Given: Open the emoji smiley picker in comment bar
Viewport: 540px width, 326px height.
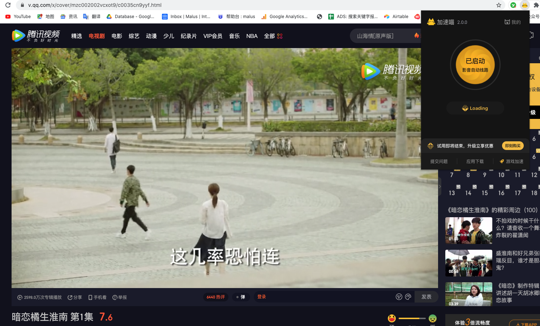Looking at the screenshot, I should 399,297.
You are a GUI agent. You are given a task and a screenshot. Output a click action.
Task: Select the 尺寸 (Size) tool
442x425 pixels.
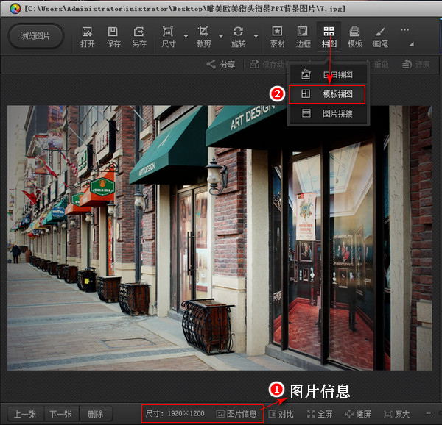(168, 37)
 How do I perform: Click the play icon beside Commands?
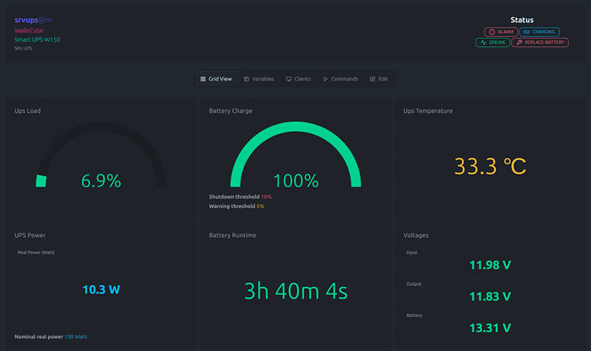click(325, 79)
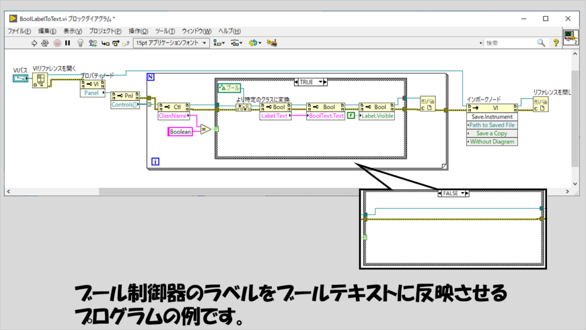Screen dimensions: 586x330
Task: Click the Open VI Reference node
Action: (41, 81)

_ _ _ _

▶ PROBLEM STATEMENT:
I would like the material repeated in full and exactly, with its images omitted.

▶ FINISHED EXERCISE:
Given: Open the emoji smiley picker in comment bar
Viewport: 540px width, 326px height.
Looking at the screenshot, I should 399,297.
You are a GUI agent. You are given a task and a screenshot. Output a click action.
Task: Select the 尺寸 (Size) tool
442x425 pixels.
(168, 37)
 How do I perform: Click the play icon beside Commands?
click(325, 79)
Screen dimensions: 586x330
Task: Click the Open VI Reference node
Action: (41, 81)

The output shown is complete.